PHILADELPHIA — Philadelphia Eagles offensive lineman Josh Sills was acquitted Friday of raping and kidnapping a young woman and former high school classmate in his Ohio hometown.
A jury delivered the verdict after about three hours of deliberations following four days of testimony. Sills, 25, was found not guilty of forcibly restraining the woman in his pick-up truck and forcing her to perform oral sex after he drove her home in December 2019.

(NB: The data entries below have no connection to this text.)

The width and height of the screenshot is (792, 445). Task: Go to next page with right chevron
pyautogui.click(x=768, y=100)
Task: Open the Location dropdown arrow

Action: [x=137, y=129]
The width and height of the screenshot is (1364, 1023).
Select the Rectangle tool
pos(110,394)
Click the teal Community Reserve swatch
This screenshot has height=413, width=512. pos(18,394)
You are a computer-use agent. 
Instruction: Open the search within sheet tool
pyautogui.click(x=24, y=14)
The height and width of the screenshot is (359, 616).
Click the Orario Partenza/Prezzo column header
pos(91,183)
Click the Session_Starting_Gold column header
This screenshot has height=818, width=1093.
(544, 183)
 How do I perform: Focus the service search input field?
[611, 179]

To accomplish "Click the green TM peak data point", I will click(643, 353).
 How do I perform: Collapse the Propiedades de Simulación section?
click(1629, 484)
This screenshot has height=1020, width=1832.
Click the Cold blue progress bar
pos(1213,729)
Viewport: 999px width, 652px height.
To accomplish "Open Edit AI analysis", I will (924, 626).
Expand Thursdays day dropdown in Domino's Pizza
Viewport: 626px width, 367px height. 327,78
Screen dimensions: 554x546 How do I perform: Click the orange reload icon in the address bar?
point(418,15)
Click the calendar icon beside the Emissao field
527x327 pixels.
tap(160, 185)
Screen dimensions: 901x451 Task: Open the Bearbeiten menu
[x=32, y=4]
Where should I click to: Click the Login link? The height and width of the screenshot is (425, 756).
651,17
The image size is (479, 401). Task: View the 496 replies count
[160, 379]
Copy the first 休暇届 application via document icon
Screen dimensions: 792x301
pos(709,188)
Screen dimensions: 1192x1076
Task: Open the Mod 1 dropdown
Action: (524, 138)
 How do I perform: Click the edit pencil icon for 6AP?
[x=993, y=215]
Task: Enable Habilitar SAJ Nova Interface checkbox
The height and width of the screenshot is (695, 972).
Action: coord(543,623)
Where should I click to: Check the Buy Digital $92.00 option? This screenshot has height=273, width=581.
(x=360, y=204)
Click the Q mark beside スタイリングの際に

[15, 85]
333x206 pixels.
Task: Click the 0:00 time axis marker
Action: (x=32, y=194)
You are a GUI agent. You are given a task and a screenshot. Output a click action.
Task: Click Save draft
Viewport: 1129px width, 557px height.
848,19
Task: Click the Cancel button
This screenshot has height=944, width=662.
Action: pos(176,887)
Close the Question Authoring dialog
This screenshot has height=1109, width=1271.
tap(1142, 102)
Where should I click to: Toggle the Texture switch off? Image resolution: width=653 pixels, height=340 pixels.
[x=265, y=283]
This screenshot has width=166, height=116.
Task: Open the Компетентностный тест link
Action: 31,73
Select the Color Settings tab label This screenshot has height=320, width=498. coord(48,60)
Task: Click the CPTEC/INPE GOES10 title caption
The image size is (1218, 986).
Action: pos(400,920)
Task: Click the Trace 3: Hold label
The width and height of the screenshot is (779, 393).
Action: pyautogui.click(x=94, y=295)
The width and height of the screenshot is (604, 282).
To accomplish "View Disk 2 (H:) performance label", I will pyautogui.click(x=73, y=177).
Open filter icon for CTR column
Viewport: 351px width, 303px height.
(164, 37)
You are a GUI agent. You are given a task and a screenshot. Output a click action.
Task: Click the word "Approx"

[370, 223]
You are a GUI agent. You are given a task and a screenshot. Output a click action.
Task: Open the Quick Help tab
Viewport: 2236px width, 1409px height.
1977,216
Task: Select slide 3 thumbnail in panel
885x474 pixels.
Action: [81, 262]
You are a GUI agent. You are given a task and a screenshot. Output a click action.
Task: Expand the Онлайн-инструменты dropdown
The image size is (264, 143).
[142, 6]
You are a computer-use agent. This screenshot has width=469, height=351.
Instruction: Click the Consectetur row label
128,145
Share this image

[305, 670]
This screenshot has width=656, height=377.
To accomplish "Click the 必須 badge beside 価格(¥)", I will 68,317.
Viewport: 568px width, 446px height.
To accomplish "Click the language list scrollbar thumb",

As the jury foreperson read aloud the verdict in the Guernsey County courtroom, Sills did not react, looking stoically ahead. Afterward, Judge Daniel G. Padden gave him a chance to address the panel.
“I’d like to thank you for everything you’ve done,” Sills said. “I’d like to thank my family for supporting me from day one. I’ve done nothing wrong, and am glad that was proven today.”
The acquittal, his lawyer, Michael Connick, added, “ends a nearly four-year nightmare for the Sills family, and particularly Josh.”
Sills, a 6-foot-6, 325-pound standout who played for West Virginia University and Oklahoma State University, was signed by the Eagles last year as an undrafted free agent, playing in one game last season against the Arizona Cardinals.
Although the woman — who, like Sills, was 21 at the time — filed a police report immediately after she said Sills assaulted her in 2019, the investigation against the football player took nearly three years to complete, and a grand jury did not deliver an indictment until late January of this year. The Ohio Attorney General’s Office announced the felony rape and kidnapping charges against Sills the next day — immediately after the Eagles clinched the NFC Championship and earned a spot to compete in the Super Bowl.
A day after the charges came down, the NFL placed Sills, who pleaded not guilty to the charges, on the “Commissioner Exempt List,” barring him from practices, games, or travel with the team until further notice. He is still listed on the Eagles’ roster.
An NFL spokesperson did not immediately respond to a request for comment.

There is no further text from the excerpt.